#### LISTED ENTRIES

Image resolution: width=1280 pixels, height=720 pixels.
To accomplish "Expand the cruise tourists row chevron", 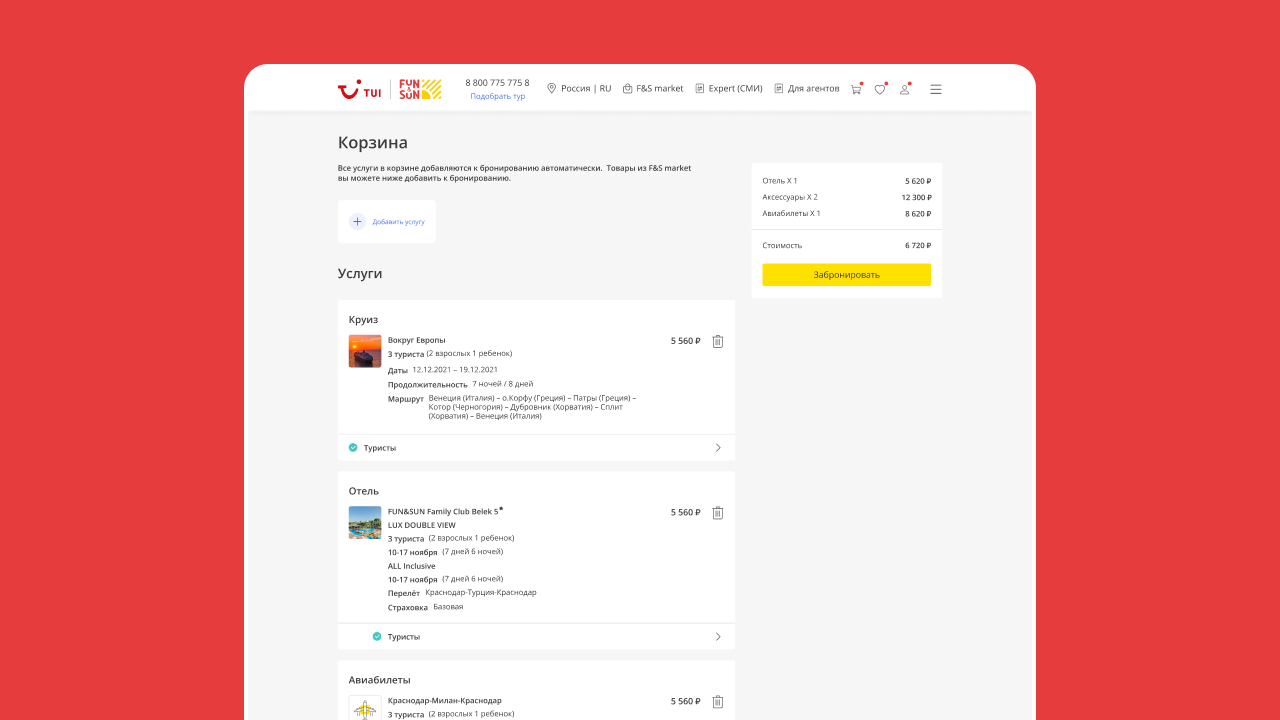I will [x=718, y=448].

########
#### LISTED ENTRIES

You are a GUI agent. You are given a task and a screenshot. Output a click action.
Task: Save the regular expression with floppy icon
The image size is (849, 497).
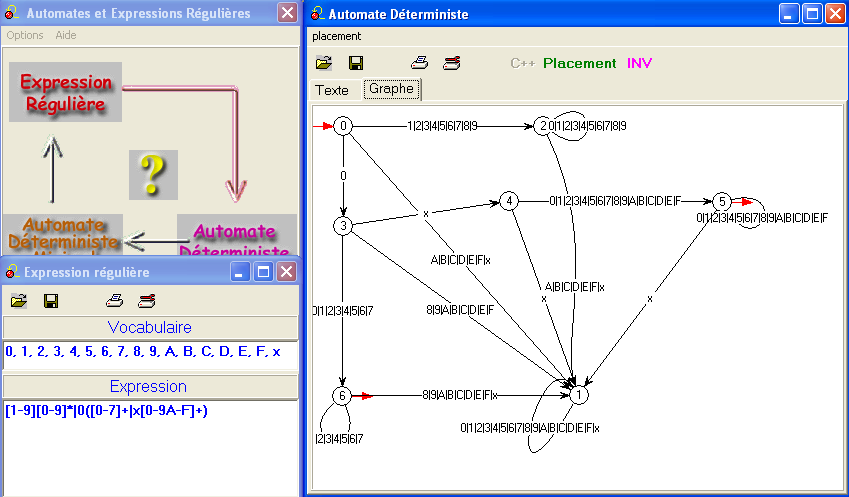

########

■ **WORK REQUIRED**:
For this exercise, output exactly the lines above from the line with "You are a GUI" to the line with "The image size is (849, 497).", counting both, and leave out the rest.

■ **THE COMPLETED TASK**:
You are a GUI agent. You are given a task and a screenshot. Output a click action.
Task: Save the regular expression with floppy icon
The image size is (849, 497).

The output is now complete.